- [Task set]
(A) Transcribe the passage on the terrestrial carbon balance from "Estimates of photosynthetic" up to and including "climate change [1-5].".
(B) Using the passage on the terrestrial carbon balance, decide whether each statement agrees with it, answering yes or no and quoting the words that settle it: (i) NPP is the carbon left once autotrophic plant respiration is subtracted from GPP; (ii) growth respiration is described as dependent on temperature; (iii) fire is given as an episodic event by which some annual NPP may be lost.
(C) Write the next part of the passage on the terrestrial carbon balance, picking up after its final sentence.

- [Document]
+++
Estimates of photosynthetic assimilation and respiration of carbon (C), along with fluxes from fires and other ecosystem disturbances, form the basis for quantifying the terrestrial carbon balance. Carbon balance studies and the understanding of factors controlling carbon fluxes, as well as their spatial and temporal variation, are key features of recent research relating to climate change [1-5].

Gross primary production (GPP) is the capacity of the vegetation to capture carbon and energy during photosynthesis. Net primary production (NPP) is the net carbon stored after subtracting the autotrophic plant respiration (Ra) from GPP. Ra is commonly divided into growth respiration, often assumed to be a fixed proportion of NPP, and maintenance respiration, which is dependent on temperature [6] and nitrogen content [7]. The influence of water availability and soil moisture (in addition to temperature) on heterotrophic respiration (Rh) in drier areas is well known [8,9], but recently a drought-induced decline in Ra has been shown for trees in Amazonas [10].

While some of the annual NPP in an ecosystem may be lost by episodic events like fire, the remainder constitutes essential ecosystem services [11,12] such as fuel, food, feed, fiber and construction materials [13]. As human access to these resources and services is crucial, monitoring of primary production is important in assessing the variability of resource availability and in evaluating the potential impact of climate change on plant production [14,15] and resource availability [16].
+++
- [Provided material]

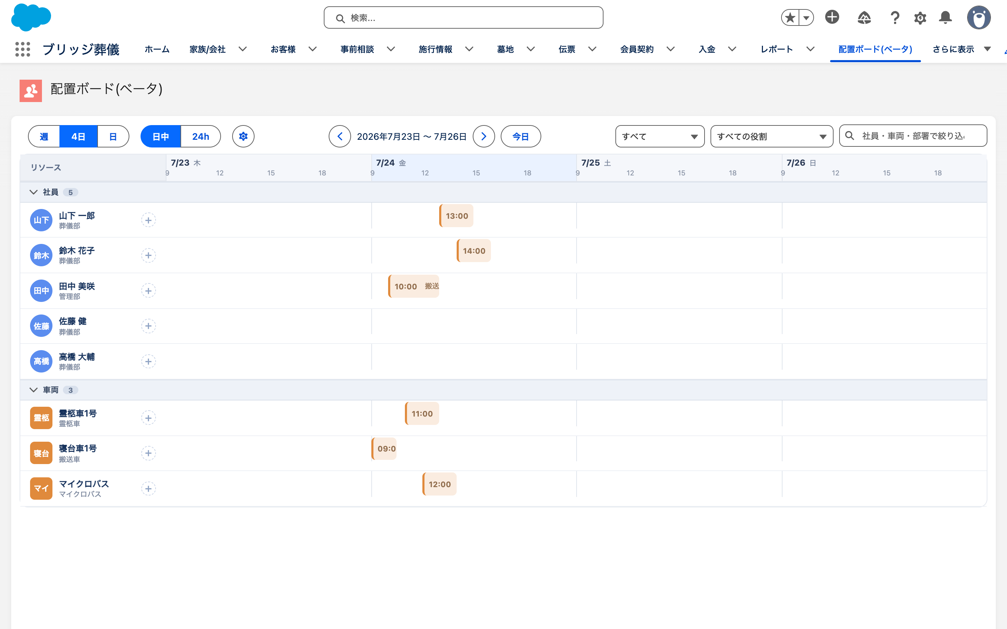This screenshot has height=629, width=1007.
Task: Add assignment for 山下 一郎 via plus icon
Action: (x=149, y=220)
+++
- [Solved problems]
(A)
Estimates of photosynthetic assimilation and respiration of carbon (C), along with fluxes from fires and other ecosystem disturbances, form the basis for quantifying the terrestrial carbon balance. Carbon balance studies and the understanding of factors controlling carbon fluxes, as well as their spatial and temporal variation, are key features of recent research relating to climate change [1-5].

(B)
(i) Yes: "Net primary production (NPP) is the net carbon stored after subtracting the autotrophic plant respiration (Ra) from GPP."
(ii) No: "growth respiration, often assumed to be a fixed proportion of NPP, and maintenance respiration, which is dependent on temperature"
(iii) Yes: "While some of the annual NPP in an ecosystem may be lost by episodic events like fire"

(C)
Recent work on the carbon budget of Africa reports that the continent is a small sink of carbon (−0.61 ± 0.58 Pg C yr−1) (1 Pg = 1015 g) [17] and stresses the importance of Africa in the global carbon cycle, despite considerable uncertainty. African ecosystems contribute about 20% of global NPP, 20% of heterotrophic respiration [18] and 20% of global land use CO2 emissions [19]. The atmospheric input from fossil fuel in Africa is low [20], but fire emissions are estimated to form about 40% of the global total, mostly from savanna burning [19,21]. Ciais et al. [19] used model analysis to report that GPP was more important than total ecosystem respiration (TER) in determining African net biome productivity.

Annual variability is larger for GPP than for TER and is mainly driven by rainfall [19,22], whereas TER is more dependent on temperature [23]. Jung et al. reported a mean GPP for Africa of 24.3 Pg ±2.9 C yr−1 for the period 1982–2008 [24]. Valentini et al.recently reported significant variability (for the period 1990–2009) in both GPP, ranging from 20.61 to 40.91 [Pg C yr−1] with a mean of 28.16, and NPP, ranging from 9.25 to 20.46 [Pg C yr−1] with a mean of 13.27 [17]. Much of the interannual variability of the global carbon cycle can be derived from the African continent [25], so it is important to quantify these fluxes from a carbon budget perspective as well as from a resource mapping perspective. Recent studies of potential climate change implications also stress the importance of related studies in Africa [17,19,25,26].

Remote sensing-based models, applying the concept of light use efficiency (LUE), and dynamic vegetation models (DVM) are two common approaches for assessing carbon budgets and for monitoring resources. Both methodologies can provide spatially and temporally distributed measures of GPP, NPP and Ra.

LUE-based models often assume a relatively constant assimilation rate of carbon per unit absorbed photosynthetically active radiation [27,28]. This rate is called the light use efficiency (ε) and is commonly expressed in g C MJ−1 APAR (absorbed photosynthetic active radiation). APAR is estimated as the product of incoming PAR and the fraction of absorbed PAR (FAPAR). FAPAR is derived from earth observation data, often with a spatial resolution of around 250–1000 m and weekly to monthly temporal resolution, from sensors such as the Advance Very High Resolution Radiometer (AVHRR), Moderate Resolution Imaging Spectrometer (MODIS) and the Satellite Pour l’Observation de la Terre (SPOT).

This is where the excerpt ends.